[[ Selected text open ]]
Revenue Ceiling Calculation
If you run a business with recurring revenue, you probably understand the importance of churn. Known as the “silent killer”, churn is a measure of how many of your existing customers leave in a given time period. So if you start February with 50 customers, and 2 of those leave, that’s 4% monthly churn (or 48% annual churn).
We’ve all been advised to keep our churn as low as possible, because it’s very expensive and obviously makes it more difficult to grow. I’ve internalized this, and have been watching churn carefully at our property management company for many years.
What I failed to recognize was that churn, plus 2 other key metrics, literally defines a revenue ceiling for your business. The issue is that since churn scales with the size of your company (in other words, your churn may remain at a constant 4% monthly, but the actual number of customers that represents increases as your company gets larger). It follows naturally that unless you add more and more customers per month, your business will approach a size limit where you’re losing as many customers per month as you’re adding. And customer growth does NOT scale linearly with company size the way churn does, at least not in my experience. You don’t get more customers for free as you get larger unless you have a super-viral startup or something. But you DO lose more customers “for free” as you get larger.
[[ Selected text closed ]]
[[ Given information open ]]
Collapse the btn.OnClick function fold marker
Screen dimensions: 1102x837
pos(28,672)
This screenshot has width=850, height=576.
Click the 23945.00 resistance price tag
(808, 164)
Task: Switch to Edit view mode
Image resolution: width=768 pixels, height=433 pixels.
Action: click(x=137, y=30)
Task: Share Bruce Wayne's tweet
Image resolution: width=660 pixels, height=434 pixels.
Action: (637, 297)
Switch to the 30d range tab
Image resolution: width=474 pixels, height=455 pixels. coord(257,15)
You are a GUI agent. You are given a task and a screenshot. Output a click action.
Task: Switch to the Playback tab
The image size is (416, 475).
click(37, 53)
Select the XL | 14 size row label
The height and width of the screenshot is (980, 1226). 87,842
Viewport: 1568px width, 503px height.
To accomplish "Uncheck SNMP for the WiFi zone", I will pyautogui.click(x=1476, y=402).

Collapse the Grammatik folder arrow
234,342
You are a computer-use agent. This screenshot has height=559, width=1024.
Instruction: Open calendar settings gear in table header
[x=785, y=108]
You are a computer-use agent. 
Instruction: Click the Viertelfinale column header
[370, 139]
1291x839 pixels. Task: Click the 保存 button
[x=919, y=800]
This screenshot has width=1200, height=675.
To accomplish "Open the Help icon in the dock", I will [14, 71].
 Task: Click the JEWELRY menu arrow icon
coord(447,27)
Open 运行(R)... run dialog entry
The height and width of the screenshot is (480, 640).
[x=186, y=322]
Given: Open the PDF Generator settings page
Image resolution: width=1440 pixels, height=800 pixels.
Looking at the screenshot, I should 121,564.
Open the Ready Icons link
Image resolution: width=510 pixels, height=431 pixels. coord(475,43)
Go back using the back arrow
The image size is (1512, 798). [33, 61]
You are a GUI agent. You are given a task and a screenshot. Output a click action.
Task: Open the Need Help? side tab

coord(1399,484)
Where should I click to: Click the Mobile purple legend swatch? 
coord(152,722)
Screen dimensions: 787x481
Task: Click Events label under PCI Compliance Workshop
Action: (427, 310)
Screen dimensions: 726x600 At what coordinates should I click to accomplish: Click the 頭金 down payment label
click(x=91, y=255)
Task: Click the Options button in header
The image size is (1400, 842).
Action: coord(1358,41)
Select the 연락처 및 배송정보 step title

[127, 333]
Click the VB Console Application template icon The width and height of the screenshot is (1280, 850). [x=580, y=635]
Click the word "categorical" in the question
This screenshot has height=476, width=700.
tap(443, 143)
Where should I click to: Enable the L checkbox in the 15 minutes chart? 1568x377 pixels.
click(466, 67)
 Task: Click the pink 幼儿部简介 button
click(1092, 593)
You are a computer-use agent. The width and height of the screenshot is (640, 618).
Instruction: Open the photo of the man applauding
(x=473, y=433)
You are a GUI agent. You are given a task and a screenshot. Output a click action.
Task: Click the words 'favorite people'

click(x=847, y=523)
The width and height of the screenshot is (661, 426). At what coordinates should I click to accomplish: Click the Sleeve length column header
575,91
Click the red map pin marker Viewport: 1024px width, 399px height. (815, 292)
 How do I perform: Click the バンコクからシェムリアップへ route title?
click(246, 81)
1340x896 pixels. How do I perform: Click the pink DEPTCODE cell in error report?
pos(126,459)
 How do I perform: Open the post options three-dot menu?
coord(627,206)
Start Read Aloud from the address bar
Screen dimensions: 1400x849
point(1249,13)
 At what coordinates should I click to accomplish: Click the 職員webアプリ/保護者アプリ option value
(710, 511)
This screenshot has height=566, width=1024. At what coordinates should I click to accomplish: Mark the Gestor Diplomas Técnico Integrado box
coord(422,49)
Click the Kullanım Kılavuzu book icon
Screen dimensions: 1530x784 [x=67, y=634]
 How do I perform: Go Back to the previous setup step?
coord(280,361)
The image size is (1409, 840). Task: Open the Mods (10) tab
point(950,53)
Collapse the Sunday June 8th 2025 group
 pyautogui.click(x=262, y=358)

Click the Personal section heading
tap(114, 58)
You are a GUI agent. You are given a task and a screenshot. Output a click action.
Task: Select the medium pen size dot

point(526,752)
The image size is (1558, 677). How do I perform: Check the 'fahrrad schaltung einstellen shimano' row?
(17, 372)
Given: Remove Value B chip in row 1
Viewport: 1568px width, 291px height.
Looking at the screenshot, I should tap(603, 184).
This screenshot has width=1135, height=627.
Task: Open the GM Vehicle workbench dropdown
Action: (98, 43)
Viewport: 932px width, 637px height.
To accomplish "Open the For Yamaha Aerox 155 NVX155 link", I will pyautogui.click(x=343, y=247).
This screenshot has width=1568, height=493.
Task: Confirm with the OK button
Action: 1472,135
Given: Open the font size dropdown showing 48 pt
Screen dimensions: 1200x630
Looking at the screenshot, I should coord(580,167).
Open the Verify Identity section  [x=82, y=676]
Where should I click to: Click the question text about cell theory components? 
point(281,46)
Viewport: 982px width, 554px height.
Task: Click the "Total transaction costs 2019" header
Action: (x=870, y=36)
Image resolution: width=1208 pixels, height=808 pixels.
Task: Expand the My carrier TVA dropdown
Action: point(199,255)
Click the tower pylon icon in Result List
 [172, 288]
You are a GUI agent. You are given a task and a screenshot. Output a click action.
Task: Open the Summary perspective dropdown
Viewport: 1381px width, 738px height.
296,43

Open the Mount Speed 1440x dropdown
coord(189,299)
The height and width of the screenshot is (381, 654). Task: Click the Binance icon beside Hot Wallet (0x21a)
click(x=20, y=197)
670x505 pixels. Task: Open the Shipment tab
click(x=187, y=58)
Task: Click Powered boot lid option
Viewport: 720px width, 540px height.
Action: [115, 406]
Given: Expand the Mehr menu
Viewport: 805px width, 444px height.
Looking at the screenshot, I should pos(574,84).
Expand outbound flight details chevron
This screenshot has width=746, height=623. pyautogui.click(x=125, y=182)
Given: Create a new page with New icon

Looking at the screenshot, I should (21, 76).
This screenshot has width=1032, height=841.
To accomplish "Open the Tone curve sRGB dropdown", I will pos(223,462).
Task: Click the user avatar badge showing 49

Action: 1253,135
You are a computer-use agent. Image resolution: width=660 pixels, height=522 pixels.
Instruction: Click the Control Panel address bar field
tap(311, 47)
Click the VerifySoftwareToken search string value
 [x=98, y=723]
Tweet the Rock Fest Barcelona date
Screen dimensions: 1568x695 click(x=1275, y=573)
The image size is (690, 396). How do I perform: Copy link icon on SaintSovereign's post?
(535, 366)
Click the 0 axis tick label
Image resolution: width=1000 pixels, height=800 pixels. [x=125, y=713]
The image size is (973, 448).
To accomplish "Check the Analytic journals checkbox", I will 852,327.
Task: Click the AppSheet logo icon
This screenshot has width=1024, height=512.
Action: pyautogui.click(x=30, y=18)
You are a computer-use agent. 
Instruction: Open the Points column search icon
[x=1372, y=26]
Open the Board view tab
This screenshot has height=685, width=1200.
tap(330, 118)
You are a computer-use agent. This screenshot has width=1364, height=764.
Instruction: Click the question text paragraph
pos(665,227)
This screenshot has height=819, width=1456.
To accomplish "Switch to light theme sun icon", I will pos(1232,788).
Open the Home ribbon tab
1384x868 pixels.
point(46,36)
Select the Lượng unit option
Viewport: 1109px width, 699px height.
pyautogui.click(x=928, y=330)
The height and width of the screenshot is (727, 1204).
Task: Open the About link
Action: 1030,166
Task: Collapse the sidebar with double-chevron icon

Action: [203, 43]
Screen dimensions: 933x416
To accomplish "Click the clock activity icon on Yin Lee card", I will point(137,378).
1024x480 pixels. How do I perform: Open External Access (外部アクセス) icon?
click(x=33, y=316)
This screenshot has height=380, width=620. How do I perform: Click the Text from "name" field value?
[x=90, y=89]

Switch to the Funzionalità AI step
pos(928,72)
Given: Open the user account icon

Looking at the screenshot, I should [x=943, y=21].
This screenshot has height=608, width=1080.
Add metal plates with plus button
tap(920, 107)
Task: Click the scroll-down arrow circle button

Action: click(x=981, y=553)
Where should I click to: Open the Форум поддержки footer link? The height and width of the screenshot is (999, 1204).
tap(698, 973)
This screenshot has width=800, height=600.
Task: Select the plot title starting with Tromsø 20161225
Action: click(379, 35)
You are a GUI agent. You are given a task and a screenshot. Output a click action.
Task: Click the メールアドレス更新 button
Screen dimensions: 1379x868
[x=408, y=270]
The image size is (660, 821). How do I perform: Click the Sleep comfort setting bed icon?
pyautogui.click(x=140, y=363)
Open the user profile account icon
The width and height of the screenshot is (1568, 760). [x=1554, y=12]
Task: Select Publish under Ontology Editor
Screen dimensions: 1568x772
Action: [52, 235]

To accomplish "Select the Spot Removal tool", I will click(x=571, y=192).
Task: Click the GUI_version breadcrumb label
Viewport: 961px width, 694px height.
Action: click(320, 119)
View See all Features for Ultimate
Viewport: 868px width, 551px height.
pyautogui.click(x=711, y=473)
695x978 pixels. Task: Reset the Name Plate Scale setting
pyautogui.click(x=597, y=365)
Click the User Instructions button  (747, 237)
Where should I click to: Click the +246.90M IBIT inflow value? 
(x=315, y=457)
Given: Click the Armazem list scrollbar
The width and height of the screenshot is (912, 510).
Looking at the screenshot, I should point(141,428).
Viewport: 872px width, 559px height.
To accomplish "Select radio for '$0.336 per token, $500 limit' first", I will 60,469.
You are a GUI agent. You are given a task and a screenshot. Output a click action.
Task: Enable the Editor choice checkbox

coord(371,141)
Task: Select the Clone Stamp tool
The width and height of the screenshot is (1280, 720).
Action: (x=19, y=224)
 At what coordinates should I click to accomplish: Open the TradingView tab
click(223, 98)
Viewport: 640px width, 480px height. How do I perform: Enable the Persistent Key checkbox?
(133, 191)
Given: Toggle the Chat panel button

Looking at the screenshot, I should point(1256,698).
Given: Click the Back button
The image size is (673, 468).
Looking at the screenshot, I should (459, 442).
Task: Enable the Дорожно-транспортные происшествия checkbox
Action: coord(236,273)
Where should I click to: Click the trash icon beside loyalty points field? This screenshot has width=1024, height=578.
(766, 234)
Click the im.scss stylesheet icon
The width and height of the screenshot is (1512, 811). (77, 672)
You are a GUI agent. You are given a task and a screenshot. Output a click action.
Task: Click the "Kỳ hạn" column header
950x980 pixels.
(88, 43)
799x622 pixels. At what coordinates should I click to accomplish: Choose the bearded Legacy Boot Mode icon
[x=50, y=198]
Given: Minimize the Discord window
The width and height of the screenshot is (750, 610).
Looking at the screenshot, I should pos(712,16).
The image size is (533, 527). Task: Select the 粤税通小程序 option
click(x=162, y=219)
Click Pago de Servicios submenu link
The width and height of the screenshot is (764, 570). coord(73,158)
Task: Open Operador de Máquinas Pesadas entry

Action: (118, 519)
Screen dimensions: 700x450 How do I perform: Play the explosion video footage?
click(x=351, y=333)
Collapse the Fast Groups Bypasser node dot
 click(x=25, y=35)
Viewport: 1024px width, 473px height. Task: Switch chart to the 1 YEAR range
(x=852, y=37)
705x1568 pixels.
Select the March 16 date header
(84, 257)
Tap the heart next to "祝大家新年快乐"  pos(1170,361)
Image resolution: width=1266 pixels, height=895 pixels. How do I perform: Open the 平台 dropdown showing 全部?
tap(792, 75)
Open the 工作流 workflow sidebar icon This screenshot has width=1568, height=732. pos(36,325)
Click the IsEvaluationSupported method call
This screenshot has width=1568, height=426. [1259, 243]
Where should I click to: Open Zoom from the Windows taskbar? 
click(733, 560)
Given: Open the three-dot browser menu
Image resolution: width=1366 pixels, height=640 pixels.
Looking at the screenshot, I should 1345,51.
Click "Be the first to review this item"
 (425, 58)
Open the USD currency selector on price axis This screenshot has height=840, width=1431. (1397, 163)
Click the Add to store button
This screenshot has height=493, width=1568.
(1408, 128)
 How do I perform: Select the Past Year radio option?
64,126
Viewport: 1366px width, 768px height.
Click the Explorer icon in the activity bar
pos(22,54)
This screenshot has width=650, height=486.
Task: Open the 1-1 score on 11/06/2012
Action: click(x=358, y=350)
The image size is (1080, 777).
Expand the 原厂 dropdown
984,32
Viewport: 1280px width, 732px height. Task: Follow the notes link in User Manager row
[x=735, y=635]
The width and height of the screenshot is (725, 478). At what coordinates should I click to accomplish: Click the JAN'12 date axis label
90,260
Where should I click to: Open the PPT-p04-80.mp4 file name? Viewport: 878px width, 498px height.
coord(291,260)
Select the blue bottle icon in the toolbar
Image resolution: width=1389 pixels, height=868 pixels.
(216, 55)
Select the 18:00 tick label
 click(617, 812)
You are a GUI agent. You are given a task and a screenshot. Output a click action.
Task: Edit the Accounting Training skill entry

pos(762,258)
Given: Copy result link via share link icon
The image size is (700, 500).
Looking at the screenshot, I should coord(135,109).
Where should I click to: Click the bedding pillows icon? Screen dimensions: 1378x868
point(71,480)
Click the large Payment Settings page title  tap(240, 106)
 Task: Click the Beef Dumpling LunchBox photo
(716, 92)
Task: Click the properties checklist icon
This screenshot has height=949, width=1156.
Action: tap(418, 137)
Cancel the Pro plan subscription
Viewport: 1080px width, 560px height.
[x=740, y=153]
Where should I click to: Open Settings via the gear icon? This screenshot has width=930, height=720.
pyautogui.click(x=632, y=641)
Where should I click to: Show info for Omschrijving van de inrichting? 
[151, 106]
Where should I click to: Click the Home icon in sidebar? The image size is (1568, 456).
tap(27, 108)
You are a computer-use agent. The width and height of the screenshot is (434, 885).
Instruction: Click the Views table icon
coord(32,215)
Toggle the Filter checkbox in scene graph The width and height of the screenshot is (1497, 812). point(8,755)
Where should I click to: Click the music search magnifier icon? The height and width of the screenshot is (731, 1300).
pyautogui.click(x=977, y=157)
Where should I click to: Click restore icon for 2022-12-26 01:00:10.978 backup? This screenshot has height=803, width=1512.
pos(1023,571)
[[ Given information closed ]]
> [Task item A]:
In the text on churn and revenue ceilings, what monthly churn rate results from starting February with 50 customers and losing 2 of them?
> [Task item B]:
Continue the text on churn and revenue ceilings, picking up after its final sentence.

> [Exercise output A]:
4% monthly churn, or 48% annual churn.

> [Exercise output B]:
To find your company’s revenue ceiling:
Take your average customer monthly revenue (eg. $600).
Divide that number by your monthly churn (eg. 3%).
This gives your CLV (customer lifetime value) in this example, $20,000.
Now multiply that by the number of new customers you’re adding per month (eg 10).
$20,000 x 10 = $200,000. This is your maximum monthly revenue possible.
Multiply by 12 to get your annual max revenue, 2.4M in this example.
Unless you change your churn, customer monthly revenue, or new customers per month, your business will quickly and then slowly approach this revenue ceiling.
This “ceiling” actually works both ways. If you do a tuck-in and buy a book of business from a competitor to leapfrog over this limit, but your metrics remain the same, your revenue will slowly shrink down to the revenue ceiling!
I was introduced to this idea by Alex Hormozi in this video.